Sana Biotechnology's SC291 receives FDA Fast Track designation for treating relapsed/refractory systemic lupus erythematosus, with initial data expected in 2025.
Quiver AI Summary
Sana Biotechnology, Inc. announced that the FDA has granted Fast Track designation for its SC291 therapy, aimed at treating relapsed/refractory systemic lupus erythematosus (SLE) and other B-cell mediated autoimmune diseases. This designation aims to expedite the development and regulatory review processes for critical treatments. SC291 is a modified allogeneic CAR T therapy designed to target B cells, which play a significant role in the pathology of autoimmune diseases. The company is currently enrolling patients for its GLEAM trial and expects to report initial clinical data in 2025. Sana's Chief Scientific Officer highlighted SC291's potential as a scalable, off-the-shelf therapy to address unmet medical needs in this area.
Potential Positives
- Fast Track designation from the FDA for SC291 recognizes the urgent need for new treatments for patients with relapsed/refractory systemic lupus erythematosus (SLE).
- Enrollment in the GLEAM trial for SC291 indicates ongoing progress in clinical development, with initial data expected to be reported in 2025.
- SC291 has the potential to be a universal off-the-shelf therapy, addressing a significant unmet medical need in B-cell mediated autoimmune diseases.
- The hypoimmune platform used to develop SC291 allows for scaled manufacturing, which could lead to enhanced availability of the therapy for patients.
Potential Negatives
- The press release emphasizes the need for new treatment options for patients with relapsed/refractory systemic lupus erythematosus (SLE), which may indicate the current inadequacy of existing treatments, reflecting negatively on the company's previous pipeline.
- Initial clinical data from the GLEAM trial is not expected until 2025, suggesting a long timeline before potential market entry, which could lead to investor concern about the company's future revenue generation.
- The cautionary note regarding forward-looking statements highlights inherent risks and uncertainties in drug development, which may undermine confidence in the company's future success and profitability.
FAQ
What is Fast Track designation for SC291?

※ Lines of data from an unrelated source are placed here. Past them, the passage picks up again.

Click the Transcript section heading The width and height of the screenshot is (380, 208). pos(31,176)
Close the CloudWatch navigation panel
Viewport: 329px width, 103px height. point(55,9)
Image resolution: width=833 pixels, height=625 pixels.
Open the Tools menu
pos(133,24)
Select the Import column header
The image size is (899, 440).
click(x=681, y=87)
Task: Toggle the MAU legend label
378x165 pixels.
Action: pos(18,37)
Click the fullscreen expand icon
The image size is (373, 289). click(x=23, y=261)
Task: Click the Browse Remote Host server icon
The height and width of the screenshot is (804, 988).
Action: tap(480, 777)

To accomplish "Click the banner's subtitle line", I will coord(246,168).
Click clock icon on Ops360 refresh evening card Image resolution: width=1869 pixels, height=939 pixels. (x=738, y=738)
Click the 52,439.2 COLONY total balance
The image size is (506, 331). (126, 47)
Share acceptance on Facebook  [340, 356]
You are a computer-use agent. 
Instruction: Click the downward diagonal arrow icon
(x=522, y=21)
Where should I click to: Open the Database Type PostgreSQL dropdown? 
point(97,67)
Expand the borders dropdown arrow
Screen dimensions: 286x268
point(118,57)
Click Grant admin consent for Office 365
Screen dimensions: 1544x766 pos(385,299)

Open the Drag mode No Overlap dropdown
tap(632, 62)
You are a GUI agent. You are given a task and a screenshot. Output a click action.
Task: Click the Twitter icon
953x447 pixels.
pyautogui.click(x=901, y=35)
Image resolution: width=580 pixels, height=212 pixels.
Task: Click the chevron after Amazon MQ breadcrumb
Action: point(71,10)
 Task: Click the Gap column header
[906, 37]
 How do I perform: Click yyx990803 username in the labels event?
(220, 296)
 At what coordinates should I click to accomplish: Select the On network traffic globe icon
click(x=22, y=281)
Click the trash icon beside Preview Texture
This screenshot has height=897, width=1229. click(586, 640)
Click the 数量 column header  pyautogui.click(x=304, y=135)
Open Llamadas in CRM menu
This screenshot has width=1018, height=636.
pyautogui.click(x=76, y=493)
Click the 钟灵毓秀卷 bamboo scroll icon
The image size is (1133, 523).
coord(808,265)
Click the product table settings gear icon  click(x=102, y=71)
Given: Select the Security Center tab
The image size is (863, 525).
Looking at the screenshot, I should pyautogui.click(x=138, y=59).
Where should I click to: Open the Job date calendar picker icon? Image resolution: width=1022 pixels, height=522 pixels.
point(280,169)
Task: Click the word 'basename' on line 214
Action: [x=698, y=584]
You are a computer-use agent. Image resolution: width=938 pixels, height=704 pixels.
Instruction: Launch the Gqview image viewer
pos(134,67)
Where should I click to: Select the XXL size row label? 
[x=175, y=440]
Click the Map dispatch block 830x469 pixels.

Fast Track designation is an FDA process to expedite the development and review of drugs treating serious conditions.
Which conditions is SC291 targeting?
SC291 is aimed at treating relapsed/refractory systemic lupus erythematosus (SLE) and related B-cell mediated autoimmune diseases.
When will initial clinical data for SC291 be available?
Sana Biotechnology expects to report initial clinical data from the GLEAM trial in 2025.
What is the purpose of the GLEAM trial?
The GLEAM trial evaluates the efficacy of SC291 in B-cell mediated autoimmune diseases, including lupus nephritis and extrarenal lupus.
How does SC291 work as a therapy?
SC291 is a hypoimmune, CD19-directed CAR T therapy that aims to deplete B cells involved in autoimmune diseases.
Disclaimer: This is an AI-generated summary of a press release distributed by GlobeNewswire. The model used to summarize this release may make mistakes. See the full release here.
$SANA Insider Trading Activity
$SANA insiders have traded $SANA stock on the open market 2 times in the past 6 months. Of those trades, 0 have been purchases and 2 have been sales.
Here’s a breakdown of recent trading of $SANA stock by insiders over the last 6 months:
- RICHARD MULLIGAN has traded it 2 times. They made 0 purchases and 2 sales, selling 300,000 shares.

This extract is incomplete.